Three weeks ago my computer died. Since I was heading north from the California coast 100 miles above LA, I thought I would hold off buying a new computer at retail and get a new mother board from Fry’s outside of Portland and save some money. A new mother board and CPU would give me higher speed and less flakiness as well. My old mthrbd and CPU zipped along at 1.1GHz but I was looking forward to 3GHz – 3 times faster!
I stopped at Fry’s and as expected they were having a sale on an MSI mthrbd so I had my new parts for under $100. Off I went to Corbett Oregon and a nice campground north of Troutdale. After a couple hours the new board & CPU were installed but the older power supply wouldn’t run it. Next day I head off to find an appropriate power supply for $28. With the new power supply installed, it fired up and ran, but, since I have XP Pro, it wouldn’t run because XP detects your hardware and if there is a change it decides you are trying to steal a copy of XP and shuts down. Since I had no internet connection without a running OS, I couldn’t get online and read up on a solution to my kind of situation. Turned out there isn’t one. Nothing I’ve read online since has a method of reinstalling the OS that wouldn’t ruin my files.
Finally, I just reinstalled my copy of XP on one of my two harddrives, both have copies of all my files and pictures. With that done, I was able to get online and soon had a virus! Damn! But before I discovered that, I had downloaded all the 218 pictures I’d taken from the coast up to Corbett.
But the virus was now interfering with normal activities so without thinking of all those pictures, I reinstalled XP, reformatting the harddrive in the process. This time, I did everything right, like installing SP3 right off the bat followed by AVG antivirus and Zonealarm. With those protections installed, I’m not worried about viruses taking over again, at least not for a long while.
So, all those pictures are gone. I guess I’ll just just restart this blog from the day I left Troutdale to head east to Walla Walla. I’ll be here for a week visiting family and then on to Alaska. I’ve planned out the trip and it looks like it will take at least 7 days, more if I find a nice park I like and decide to stay a few days.
Sorry to keep you guys waiting for new stuff for so long.
Jim: the epitomy of the term, “Snowbird”. Mexico to Alaska, Alaska to Mexico.

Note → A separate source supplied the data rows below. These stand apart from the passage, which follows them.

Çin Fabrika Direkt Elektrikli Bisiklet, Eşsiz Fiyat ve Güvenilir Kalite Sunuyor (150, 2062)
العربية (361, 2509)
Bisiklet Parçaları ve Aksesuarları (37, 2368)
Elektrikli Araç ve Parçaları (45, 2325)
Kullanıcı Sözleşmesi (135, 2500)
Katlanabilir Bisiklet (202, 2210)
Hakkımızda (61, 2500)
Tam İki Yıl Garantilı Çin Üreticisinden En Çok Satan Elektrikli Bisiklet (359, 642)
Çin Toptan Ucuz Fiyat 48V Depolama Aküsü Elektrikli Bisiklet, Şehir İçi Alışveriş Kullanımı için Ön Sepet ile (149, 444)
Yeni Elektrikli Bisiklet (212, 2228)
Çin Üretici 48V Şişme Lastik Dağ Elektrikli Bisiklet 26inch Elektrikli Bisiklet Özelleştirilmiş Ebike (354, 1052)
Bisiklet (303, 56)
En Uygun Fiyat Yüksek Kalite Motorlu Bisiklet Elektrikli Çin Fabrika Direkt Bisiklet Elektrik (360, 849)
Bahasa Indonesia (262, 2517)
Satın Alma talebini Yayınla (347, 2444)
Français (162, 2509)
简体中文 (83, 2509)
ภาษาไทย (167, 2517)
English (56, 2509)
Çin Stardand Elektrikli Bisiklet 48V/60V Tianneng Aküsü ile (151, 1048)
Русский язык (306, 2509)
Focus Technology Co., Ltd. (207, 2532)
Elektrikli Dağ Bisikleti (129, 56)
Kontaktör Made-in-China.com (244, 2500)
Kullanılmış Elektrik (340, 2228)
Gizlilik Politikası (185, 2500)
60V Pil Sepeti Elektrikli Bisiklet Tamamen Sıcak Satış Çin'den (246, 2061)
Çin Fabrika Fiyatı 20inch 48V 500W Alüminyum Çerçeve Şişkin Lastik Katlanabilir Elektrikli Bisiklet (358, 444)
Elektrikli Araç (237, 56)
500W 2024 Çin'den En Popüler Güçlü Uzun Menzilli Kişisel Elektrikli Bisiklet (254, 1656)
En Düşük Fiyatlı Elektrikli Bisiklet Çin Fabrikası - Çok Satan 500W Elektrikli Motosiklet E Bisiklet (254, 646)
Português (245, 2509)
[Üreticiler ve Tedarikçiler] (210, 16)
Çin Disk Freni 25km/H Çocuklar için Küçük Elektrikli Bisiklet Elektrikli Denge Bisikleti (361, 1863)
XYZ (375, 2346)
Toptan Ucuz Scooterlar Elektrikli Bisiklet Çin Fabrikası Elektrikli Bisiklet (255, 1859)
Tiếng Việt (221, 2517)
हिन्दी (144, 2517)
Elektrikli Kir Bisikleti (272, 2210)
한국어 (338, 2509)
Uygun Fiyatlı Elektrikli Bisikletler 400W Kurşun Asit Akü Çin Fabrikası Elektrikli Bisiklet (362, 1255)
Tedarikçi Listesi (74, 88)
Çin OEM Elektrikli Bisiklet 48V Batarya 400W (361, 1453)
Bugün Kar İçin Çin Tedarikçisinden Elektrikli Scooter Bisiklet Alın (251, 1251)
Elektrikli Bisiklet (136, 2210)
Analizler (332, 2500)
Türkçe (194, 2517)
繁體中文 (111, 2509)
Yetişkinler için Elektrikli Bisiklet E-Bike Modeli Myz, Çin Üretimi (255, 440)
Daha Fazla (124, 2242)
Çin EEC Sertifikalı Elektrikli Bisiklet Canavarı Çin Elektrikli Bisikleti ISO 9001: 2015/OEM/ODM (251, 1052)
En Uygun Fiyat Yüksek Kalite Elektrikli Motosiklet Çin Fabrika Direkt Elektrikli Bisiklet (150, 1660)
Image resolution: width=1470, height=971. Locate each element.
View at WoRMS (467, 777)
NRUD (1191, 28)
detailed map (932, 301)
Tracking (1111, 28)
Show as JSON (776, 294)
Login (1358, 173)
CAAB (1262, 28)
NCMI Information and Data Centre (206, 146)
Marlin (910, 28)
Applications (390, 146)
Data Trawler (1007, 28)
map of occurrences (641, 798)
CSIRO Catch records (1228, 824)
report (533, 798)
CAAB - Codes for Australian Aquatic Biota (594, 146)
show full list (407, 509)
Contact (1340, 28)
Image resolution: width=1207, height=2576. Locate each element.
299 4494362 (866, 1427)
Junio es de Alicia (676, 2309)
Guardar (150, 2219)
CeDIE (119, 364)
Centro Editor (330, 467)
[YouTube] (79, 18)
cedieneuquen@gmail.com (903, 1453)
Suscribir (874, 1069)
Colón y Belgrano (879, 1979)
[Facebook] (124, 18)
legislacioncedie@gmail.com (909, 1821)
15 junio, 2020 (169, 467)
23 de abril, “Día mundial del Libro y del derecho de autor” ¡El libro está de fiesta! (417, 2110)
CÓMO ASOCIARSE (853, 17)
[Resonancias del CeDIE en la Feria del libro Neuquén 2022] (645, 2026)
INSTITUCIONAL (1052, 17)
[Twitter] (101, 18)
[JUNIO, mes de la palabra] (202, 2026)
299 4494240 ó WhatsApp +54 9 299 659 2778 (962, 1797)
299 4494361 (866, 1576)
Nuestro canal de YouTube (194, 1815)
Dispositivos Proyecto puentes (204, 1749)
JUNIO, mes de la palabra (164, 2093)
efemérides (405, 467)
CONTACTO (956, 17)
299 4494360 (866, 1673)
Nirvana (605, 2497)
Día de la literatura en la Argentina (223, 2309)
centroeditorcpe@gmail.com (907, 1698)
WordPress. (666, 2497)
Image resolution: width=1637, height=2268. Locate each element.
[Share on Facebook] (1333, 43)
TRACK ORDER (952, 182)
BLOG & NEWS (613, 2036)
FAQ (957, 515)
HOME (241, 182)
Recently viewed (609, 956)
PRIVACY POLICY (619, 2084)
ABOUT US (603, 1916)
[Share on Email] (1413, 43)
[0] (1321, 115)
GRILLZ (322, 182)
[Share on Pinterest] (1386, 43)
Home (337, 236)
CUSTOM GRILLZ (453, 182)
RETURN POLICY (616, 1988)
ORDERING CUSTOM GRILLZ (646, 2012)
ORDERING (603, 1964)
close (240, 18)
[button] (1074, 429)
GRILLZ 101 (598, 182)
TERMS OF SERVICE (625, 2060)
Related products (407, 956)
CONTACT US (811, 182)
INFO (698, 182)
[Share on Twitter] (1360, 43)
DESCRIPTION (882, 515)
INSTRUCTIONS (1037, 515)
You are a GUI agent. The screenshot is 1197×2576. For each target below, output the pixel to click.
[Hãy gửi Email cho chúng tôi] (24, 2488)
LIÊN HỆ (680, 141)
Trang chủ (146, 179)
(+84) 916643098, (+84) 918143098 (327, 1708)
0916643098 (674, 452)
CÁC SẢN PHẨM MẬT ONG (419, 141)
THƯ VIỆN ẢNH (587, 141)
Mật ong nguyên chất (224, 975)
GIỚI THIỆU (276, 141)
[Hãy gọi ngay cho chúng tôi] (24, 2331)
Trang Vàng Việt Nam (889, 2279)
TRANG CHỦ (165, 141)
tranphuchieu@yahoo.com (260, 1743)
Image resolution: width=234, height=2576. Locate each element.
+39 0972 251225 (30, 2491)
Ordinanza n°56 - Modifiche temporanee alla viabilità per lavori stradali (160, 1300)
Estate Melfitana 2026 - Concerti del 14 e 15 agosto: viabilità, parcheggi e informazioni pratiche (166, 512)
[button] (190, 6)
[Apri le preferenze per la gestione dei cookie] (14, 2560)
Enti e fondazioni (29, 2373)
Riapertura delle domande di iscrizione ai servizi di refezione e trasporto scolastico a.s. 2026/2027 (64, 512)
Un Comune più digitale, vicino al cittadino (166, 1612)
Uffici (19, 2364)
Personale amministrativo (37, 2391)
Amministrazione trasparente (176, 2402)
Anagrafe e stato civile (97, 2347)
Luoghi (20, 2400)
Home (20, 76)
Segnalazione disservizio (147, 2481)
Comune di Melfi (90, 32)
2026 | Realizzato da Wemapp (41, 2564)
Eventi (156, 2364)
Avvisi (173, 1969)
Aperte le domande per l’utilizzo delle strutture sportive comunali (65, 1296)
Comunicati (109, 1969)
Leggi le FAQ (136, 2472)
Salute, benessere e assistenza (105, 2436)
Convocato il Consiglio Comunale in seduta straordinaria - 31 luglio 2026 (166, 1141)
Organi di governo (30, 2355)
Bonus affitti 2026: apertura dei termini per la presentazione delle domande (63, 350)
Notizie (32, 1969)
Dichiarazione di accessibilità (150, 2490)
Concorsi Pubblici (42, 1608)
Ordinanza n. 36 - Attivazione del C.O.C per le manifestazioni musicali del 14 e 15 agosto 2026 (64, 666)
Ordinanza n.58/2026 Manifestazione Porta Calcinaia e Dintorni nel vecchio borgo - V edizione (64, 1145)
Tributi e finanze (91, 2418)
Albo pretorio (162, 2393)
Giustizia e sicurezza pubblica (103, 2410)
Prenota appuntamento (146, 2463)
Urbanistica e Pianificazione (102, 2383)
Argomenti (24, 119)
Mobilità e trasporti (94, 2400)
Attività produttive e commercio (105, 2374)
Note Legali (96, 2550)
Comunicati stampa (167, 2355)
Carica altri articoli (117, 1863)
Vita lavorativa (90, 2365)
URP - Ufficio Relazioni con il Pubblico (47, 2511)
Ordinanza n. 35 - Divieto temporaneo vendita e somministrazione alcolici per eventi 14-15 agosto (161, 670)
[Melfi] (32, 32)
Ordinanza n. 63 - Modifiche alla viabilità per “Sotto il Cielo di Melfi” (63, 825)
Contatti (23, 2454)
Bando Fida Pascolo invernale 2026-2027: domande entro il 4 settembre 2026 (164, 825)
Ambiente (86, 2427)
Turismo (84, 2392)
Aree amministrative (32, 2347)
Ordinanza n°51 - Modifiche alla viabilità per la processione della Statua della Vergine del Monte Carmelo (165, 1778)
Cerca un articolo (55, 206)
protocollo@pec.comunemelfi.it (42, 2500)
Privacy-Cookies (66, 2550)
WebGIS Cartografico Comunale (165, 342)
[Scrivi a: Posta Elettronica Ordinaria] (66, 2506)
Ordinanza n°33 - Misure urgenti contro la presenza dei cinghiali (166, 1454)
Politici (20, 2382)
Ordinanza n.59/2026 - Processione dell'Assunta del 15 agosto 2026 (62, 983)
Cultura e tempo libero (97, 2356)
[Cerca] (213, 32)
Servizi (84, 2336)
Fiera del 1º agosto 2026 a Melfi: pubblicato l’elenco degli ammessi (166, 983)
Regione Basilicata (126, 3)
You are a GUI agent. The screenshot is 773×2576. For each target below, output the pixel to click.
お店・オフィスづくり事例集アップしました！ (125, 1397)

Watch yourself when migrating across Arizona.
You take a lot more photos than I ever do. But I have a large capacity CF card in my camera, and a couple smaller reserve cards. That large card has a couple of years of pix on it, so I’d never have a problem if the computer went belly up (and it did last year).
I also have a WD Passport Elite external backup drive that actually holds the bulk of “My Pictures”, and have been known to burn them to disks just in case. We now have a Vista laptop for traveling in the motorhome, in addition to the old desktop, and I put new photos on both machines, not storing on CD or DVD disks anymore. With all that backup, I’ll never have the problem you did.
You should consider at least one of those options, esp. an external backup drive. The included software can automatically backup any new data (including pix) you add to your computer, or you can buy software that copies (essentially takes a picture of) your computer’s hard drive to the external one, so you can easily restore both data, programs, and configuration to the old internal or a new drive after reformatting. My WD Passport Elite’s software copies only data, not programs, so I had to reinstall one at a time all my programs when my XP went belly up last year; but the data was safe and accessible from the little Elite once the programs were active.
Can’t say I’m all that enthused with WD (Western Digital) though, for support and user-friendliness, and would consider a Seagate next time.
Good to know you’re back online.
Joel
I have a method of backup I’ve used for years, I do a ‘Files & Settings Transfer’ and a full XCopy to a 2nd HDD in my computer. Then I unplug it until the next backup. But in this case, I’d just changed mobo, CPU, and power supply, installed WinXP Home, was anxious to get back on-line, and had downloaded all the pixs. I had all my old files on the backup HDD, except those new pixs. Then over a few days the computer got slower and slower. Until out of frustration, I reformatted the HDD and reinstalled XP and SP3 in a different order (which took care of the speed problem). The pictures were the only thing I forgot to copy to a thumb drive. Nothing else was a problem. Damn my impatience!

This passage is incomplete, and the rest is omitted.